While Levine rightly recognizes the remarkable creative empowerment that affordable technology has effected, he also observes the flipside:

This explosion of creativity has enriched our culture immensely. But many bloggers face some of the same problems as newspapers: it’s hard to make money if half the people who read your stories do so on another site.”

Or, to put it more crudely:

How can any company compete with a rival that offers its products but bears none o the expenses? The free ride has become a road to riches.”

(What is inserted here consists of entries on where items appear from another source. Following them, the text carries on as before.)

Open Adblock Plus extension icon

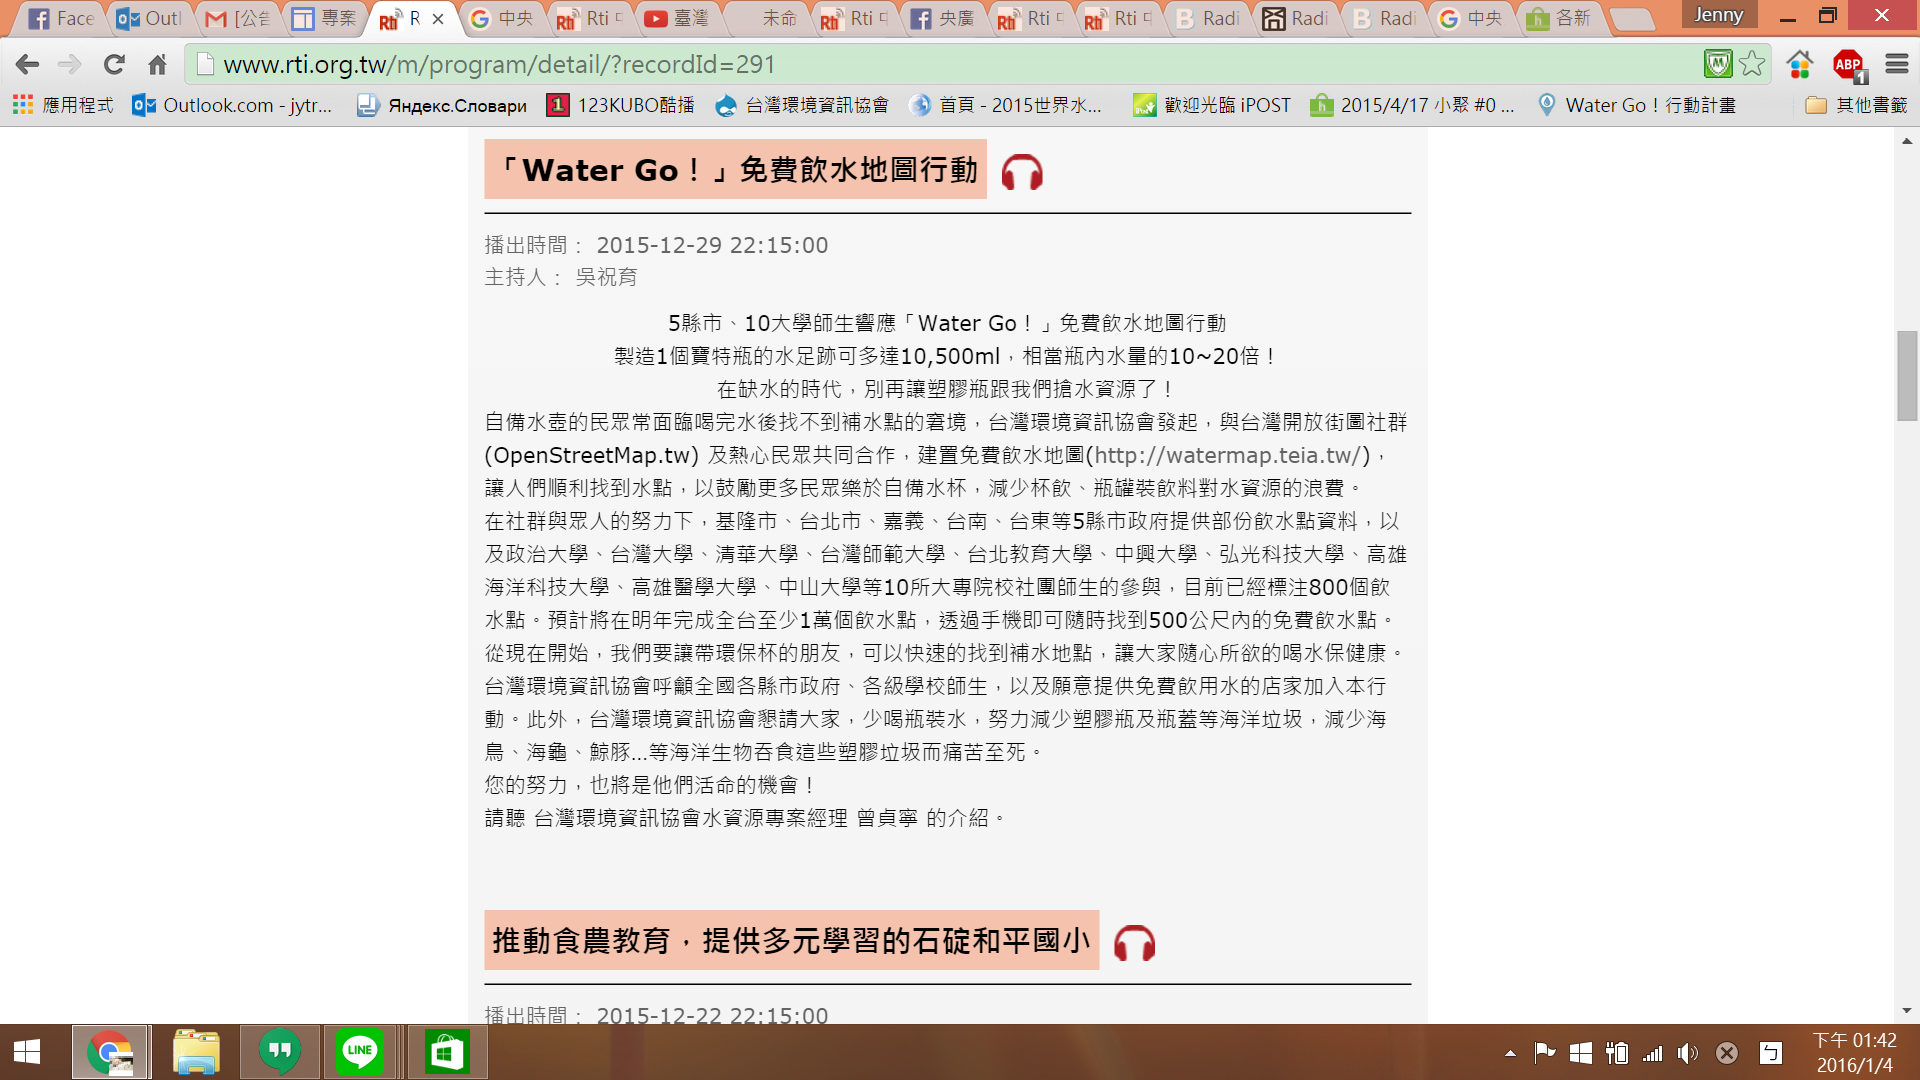[1848, 65]
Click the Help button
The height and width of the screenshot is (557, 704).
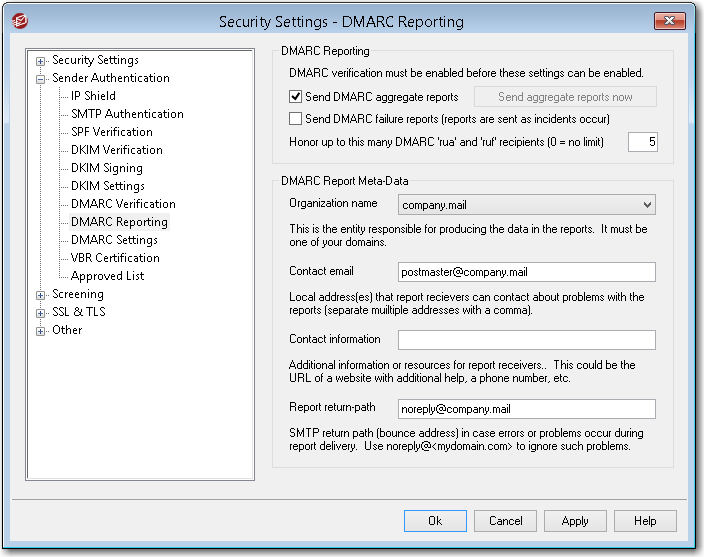click(x=645, y=521)
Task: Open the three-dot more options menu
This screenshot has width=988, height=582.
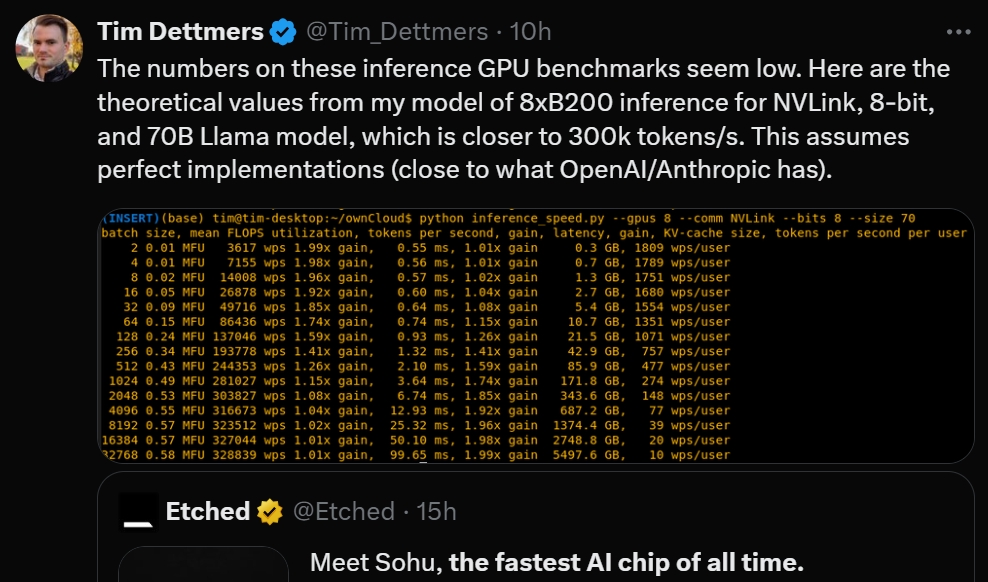Action: point(958,31)
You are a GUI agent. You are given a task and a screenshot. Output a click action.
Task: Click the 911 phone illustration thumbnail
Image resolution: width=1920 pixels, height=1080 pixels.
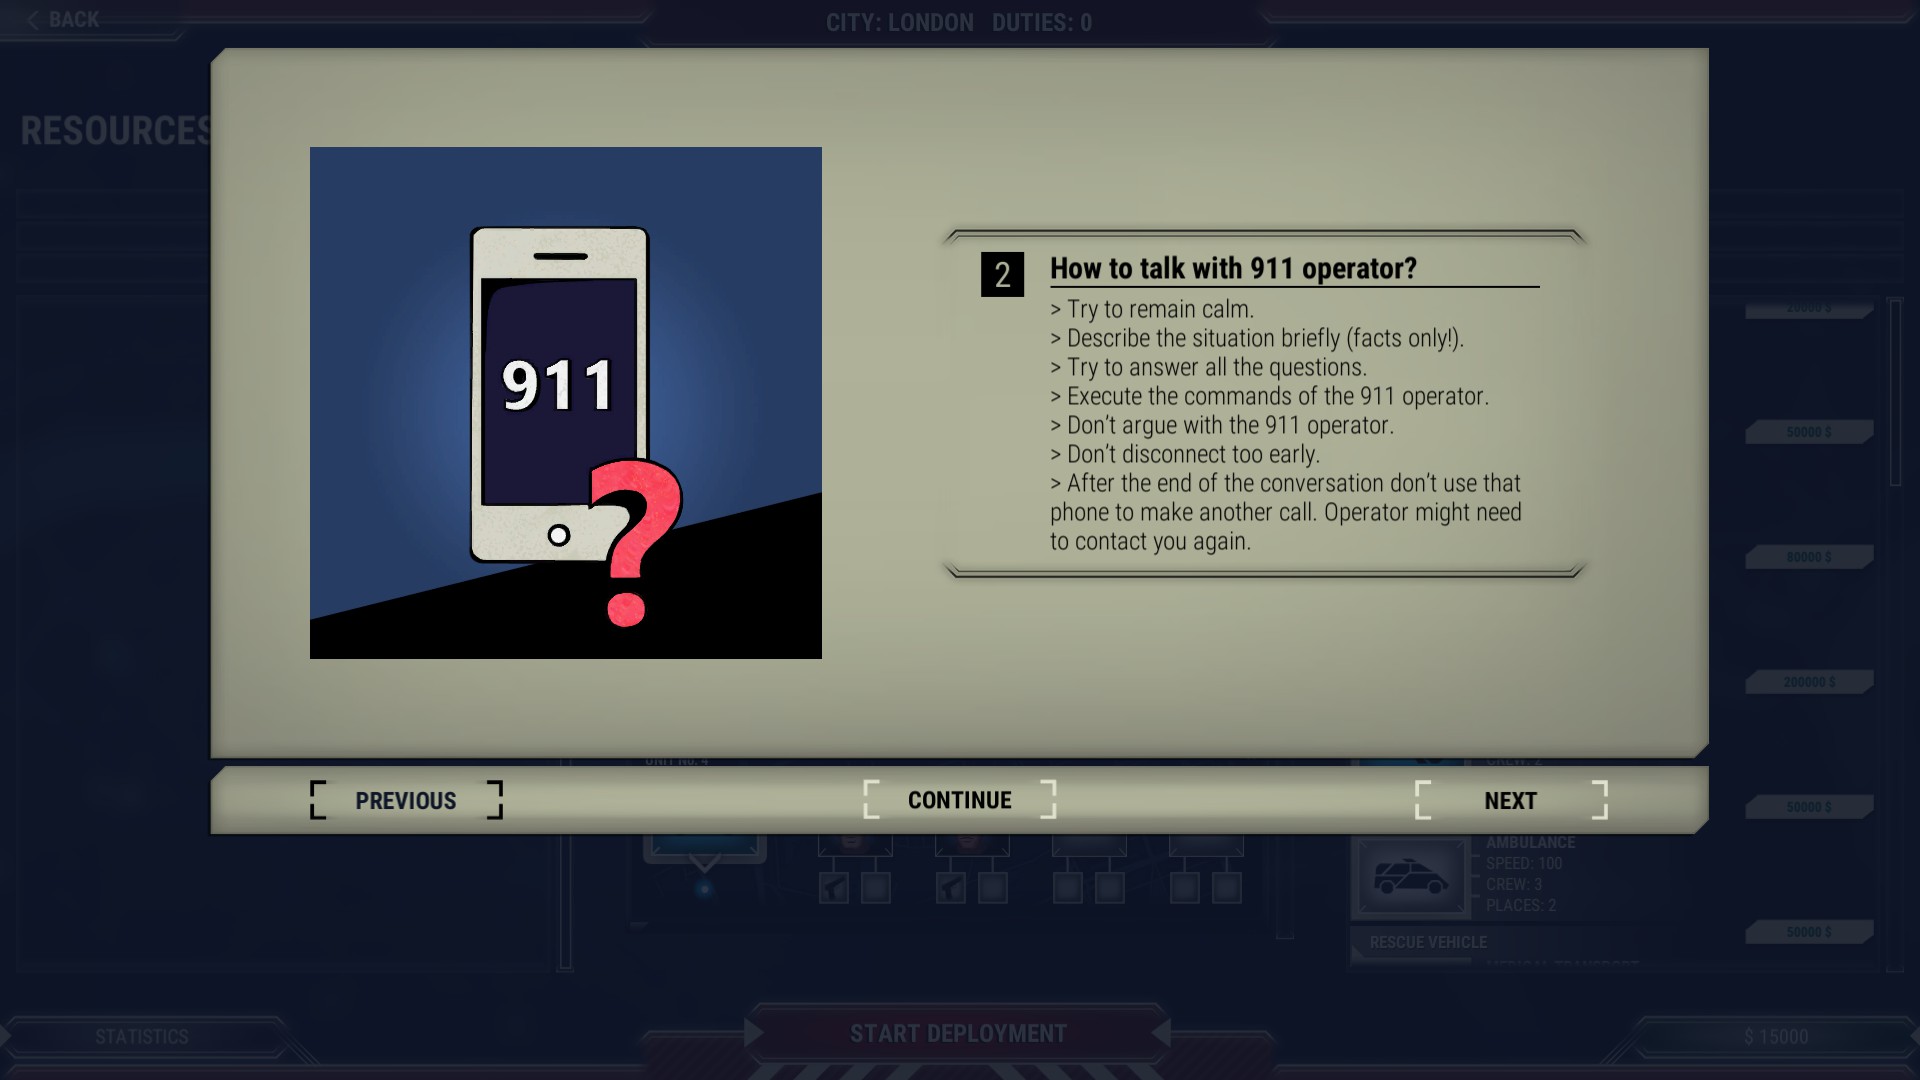point(566,402)
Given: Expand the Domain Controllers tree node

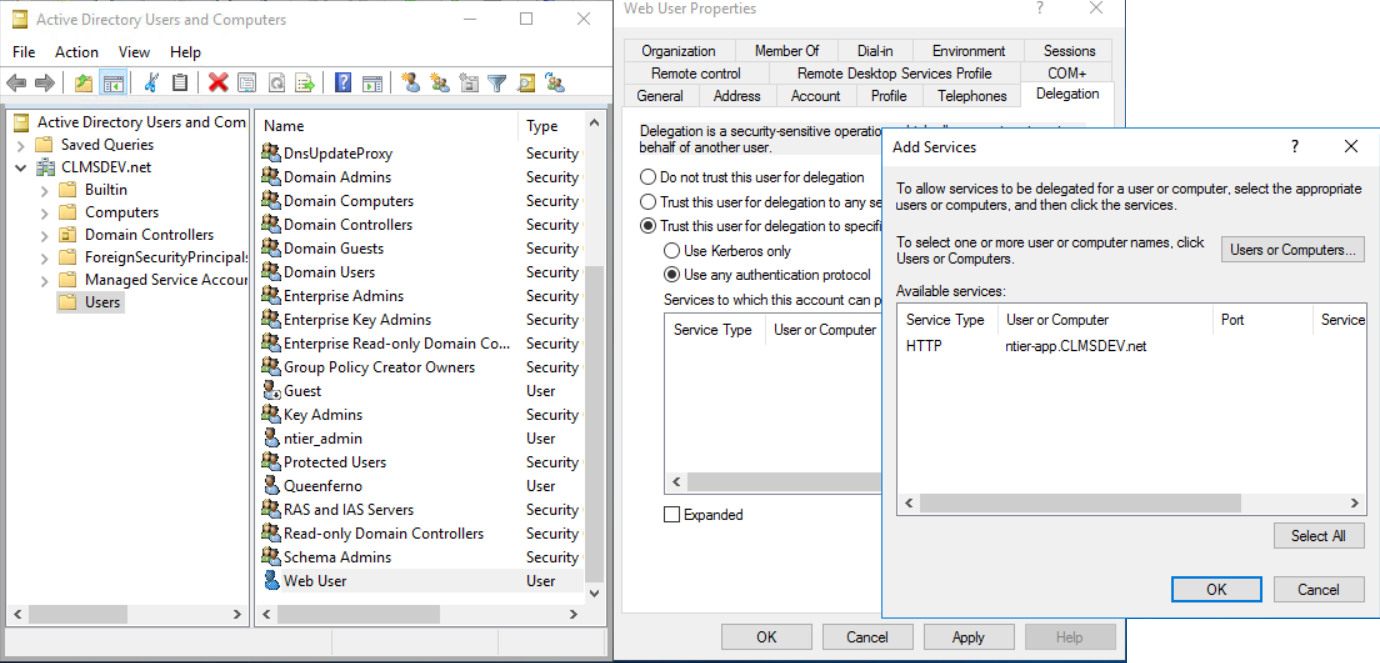Looking at the screenshot, I should (x=44, y=235).
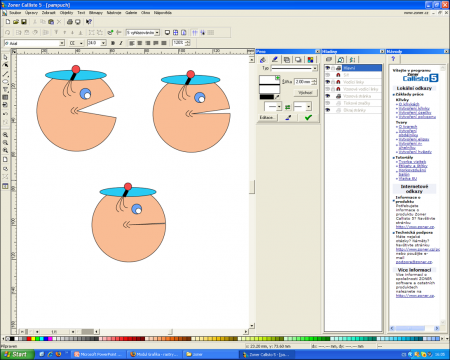Pick the red swatch in bottom color palette
Viewport: 450px width, 360px height.
29,339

And while I have the luxury of not caring about the “traffic” such parasites are stealing — because I’ve made the choice not to measure the quality of merit of content and the quality of audience, you, in pageviews and ad revenue, the basic currency of the Internet and arguably the reason for the brokenness of it all — there’s still something to be said for the theft of creative and intellectual labor here.

In reassessing the vision for art and commerce thriving together, a vision purveyed at the dawn of the digital revolution, Levine laments that it’s time to acknowledge this isn’t happening and won’t “until we turn the online free-for-all into a free market.” (Cue in my faith in a pay-what-you-will meritocracy.) Levine drives the disconnect home:

Traditional media companies aren’t in trouble because they’re not giving consumers what they want; they’re in trouble because they can’t collect money for it. It’s the natural outcome of an online economy that transfers wealth from ‘each according to his ability’ to ‘each according to what he can get away with.'”

And parasites certainly try to get away with a lot. With their masterful search engine optimization — which produces what I call the HuffPostification of headlines, titles that sound like a fifth-grader or a caveman (or, in the most successful of cases, a fifth-grader caveman) composed them and frequently feature the word “awesome” — they have perfected the craft of giving machines what algorithms think people want, then collecting money for it. Never mind the cultural footprint.

Having just returned from the annual Futures of Entertainment summit for my MIT fellowship, where Harvard’s Jonathan Zittrain brought back the now-infamous web-age adage, “If you aren’t paying for the product, you are the product,” I was particularly taken with Levine’s thoughtful argument that this entire imperfect information economy, with its parasites and its promises, was “a choice of design, not a requirement of technology.” As editors, curators, and publishers, we choose how to measure our merit, collect our money if we so choose, and, most importantly, serve our audience. As Levine puts it,

Like TV, the Internet is only as good as what’s on it.”

Levine goes on to examine the many facets of information value and intellectual property, from the devastation of the music business to Google’s war on copyright to how Europe is handling censorship, and in the end reminds us the tough calls that shape the future of the Internet will not be made with technology R&D breakthroughs but with ethical decisions on how to use that technology and what to value. He offers a poetic reminder by citing the first French copyright law, circa 1791:

The most sacred, the most unassailable, and the most personal of all properties is the composition, the fruit of the writer’s thought.”

Ultimately, I completely agree with Tyler Cowen when he says, “Everyone who follows cultural economics should read this book.”

I, by the way, was happy to pay $13.99 for a Kindle copy of Levine’s book — and would’ve happily paid much more had he offered a pay-what-you-will option.